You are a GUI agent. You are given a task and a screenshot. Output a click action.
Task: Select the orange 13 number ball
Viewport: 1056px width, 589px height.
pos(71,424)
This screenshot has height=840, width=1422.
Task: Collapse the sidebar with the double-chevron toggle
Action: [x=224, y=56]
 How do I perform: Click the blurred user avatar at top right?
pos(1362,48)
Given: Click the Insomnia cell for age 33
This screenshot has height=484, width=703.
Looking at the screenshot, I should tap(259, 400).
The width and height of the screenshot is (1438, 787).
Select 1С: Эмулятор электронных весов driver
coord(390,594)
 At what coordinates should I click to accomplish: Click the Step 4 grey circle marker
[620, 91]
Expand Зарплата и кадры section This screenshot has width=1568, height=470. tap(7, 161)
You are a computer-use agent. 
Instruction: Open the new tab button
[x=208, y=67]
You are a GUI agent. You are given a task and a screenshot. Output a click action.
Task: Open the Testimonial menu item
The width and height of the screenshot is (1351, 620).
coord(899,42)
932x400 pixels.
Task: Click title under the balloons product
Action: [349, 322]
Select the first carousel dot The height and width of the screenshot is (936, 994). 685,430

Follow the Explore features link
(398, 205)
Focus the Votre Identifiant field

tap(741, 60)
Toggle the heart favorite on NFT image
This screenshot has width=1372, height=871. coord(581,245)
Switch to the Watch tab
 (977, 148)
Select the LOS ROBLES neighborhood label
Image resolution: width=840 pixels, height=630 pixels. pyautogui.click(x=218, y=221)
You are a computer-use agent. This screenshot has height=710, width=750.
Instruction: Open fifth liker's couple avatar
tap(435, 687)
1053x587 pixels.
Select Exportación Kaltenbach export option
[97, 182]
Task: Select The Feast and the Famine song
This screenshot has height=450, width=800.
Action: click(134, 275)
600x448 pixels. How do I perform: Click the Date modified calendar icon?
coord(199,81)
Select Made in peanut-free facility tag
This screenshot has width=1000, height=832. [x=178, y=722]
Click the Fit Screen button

• _Work to do_
Starting at the row containing "Select Made in peanut-free facility tag" and ending at the end of the rows, write those lines out again with "button" replaced by "icon" and nothing else changed.

• _Answer to the problem_
Select Made in peanut-free facility tag
This screenshot has width=1000, height=832. [x=178, y=722]
Click the Fit Screen icon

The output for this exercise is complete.